Were from different worlds you and me
And could never live in harmony
Wed fight about who I am who I will be and who I could be
So don't you see?
We are the same yet different
And together we could do something significant
But one would oppose the other
No matter the likeness we see in each other
You are the half of my half
When I cry you laugh
I am both similar
Together we could be great
Making our own fate
But we weren't meant to be
You and me
For one will strive
The other will not survive.
At the time I wrote this everyone thought I was talking about a boy, but I wasn't I was talking about myself and the mix of emotions and thoughts and feelings I continually felt. I felt as though I was split in two the one half always dissatisfied with the lot I had been giving always dreaming and wishing for something different, a different life, a different me, while the other was content and happy knowing that my dreams were impossible, and only now I wonder if perhaps my dreams weren't as unreachable as the stars of the night sky if perhaps they where always just within my grasp if only I had the courage to reach out and take them. Now it is to late my life is slowly seeping away from me as the sea seeped away from the shore. I sit in the house that now has no windows yet the sun seems to slip through the smallest hole the minutest crack and find me so it can torture me some more. I can almost feel myself become more spirit than human almost as if I'm looking down upon myself even now my body begins to decay yet my soul still clings to it no wanting to leave this life for the next. The past weeks spent in silent contemplation made me realise something, all along I had been blaming the wrong person for the demise of the human race I blamed God time and time again and became so angry with him that I refused to see the truth that was in front of my nose, Human Kind. They were to blame in all their cocky assurance that they knew every thing they had failed to see their own destruction. Don't get me wrong they were clever just not clever enough, they never cared to look beyond their own lifetime, never once thought of the people who had the left overs of their great idea, not once realising the anguish they had caused. Today I sit before you dealing with the left overs of man kind. Murderers! I want to scream but I cant I have long lost the use of my voice my throat is riddled with sores and blisters making even breathing painful.
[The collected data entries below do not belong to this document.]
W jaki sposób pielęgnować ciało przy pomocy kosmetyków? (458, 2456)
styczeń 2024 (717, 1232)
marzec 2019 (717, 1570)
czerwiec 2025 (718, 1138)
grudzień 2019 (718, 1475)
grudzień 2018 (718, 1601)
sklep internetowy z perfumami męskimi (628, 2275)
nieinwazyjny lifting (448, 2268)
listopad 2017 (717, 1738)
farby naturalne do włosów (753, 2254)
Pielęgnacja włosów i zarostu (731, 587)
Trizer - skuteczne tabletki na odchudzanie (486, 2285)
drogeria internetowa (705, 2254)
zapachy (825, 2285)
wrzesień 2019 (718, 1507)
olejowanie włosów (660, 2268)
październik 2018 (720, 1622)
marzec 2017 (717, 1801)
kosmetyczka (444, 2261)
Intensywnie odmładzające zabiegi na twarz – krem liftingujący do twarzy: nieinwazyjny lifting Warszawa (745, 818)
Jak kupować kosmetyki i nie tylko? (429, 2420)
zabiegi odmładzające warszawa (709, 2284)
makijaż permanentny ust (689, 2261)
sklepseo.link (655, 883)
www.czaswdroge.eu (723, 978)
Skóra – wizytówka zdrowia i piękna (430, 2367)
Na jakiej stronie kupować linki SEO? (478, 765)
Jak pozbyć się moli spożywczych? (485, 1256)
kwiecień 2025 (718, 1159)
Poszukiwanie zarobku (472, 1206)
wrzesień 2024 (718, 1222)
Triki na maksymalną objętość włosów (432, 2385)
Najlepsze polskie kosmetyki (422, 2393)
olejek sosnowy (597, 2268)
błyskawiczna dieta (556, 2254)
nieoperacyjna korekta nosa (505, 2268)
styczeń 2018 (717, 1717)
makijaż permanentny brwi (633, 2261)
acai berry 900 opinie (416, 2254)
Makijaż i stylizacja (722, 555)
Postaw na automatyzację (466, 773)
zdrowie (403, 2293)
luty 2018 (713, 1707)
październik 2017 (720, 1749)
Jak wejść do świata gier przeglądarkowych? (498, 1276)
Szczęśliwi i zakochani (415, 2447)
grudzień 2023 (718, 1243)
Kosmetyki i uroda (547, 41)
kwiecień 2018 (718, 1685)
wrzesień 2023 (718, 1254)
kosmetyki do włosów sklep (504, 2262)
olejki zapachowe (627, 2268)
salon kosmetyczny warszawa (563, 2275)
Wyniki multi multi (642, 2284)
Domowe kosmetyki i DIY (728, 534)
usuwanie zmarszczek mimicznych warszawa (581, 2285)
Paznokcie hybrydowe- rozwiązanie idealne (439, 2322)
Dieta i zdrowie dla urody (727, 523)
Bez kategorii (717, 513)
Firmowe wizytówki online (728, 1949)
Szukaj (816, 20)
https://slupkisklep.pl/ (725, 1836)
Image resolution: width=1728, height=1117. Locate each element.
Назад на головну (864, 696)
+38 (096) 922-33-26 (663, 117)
I sit here at the end of the human race and realise everything that was, is lost to me, Forever.
3 August 3011
Here I am on the edge one small step and it will all be over yet my body and soul still resist knowing that I have one more thing to do. Slowly I raise my aching body and painfully I crawl outside and stare around at the vast desert that was once my island. As I continue to crawl I remember the villagers and as I pass each of their houses I scrape their names in the hard cracked earth saying farewell to the people and things I once loved so much and each time my soul breaks free of my body a little, as if preparing itself for the journey it now knows it must take. Finally I reach my destination, my mother's grave. Gently I lay myself down to face the sky and remember the one person I loved above all else, my mother. Slowly as though suspended in time one crystal clear tear falls from a listless eye rolls down a cheek wrinkled before its time only to fall on a hard cracked land that has not seen water for many years. Then as though a dam has been set lose I begin to cry in a torrent of tears and flailing arms and legs I let out all the anguish of a lifetime. Then as the tantrum quiets my tear blurred eyes see a tiny perfectly shaped daisy there is a tangy smell, one I barely remember then I hear the roar of the ocean and know I'm home. Slowly I turn to face the eyes that kept me alive the eyes of wisdom and love, the eyes that brought me to death. The eyes of my mother.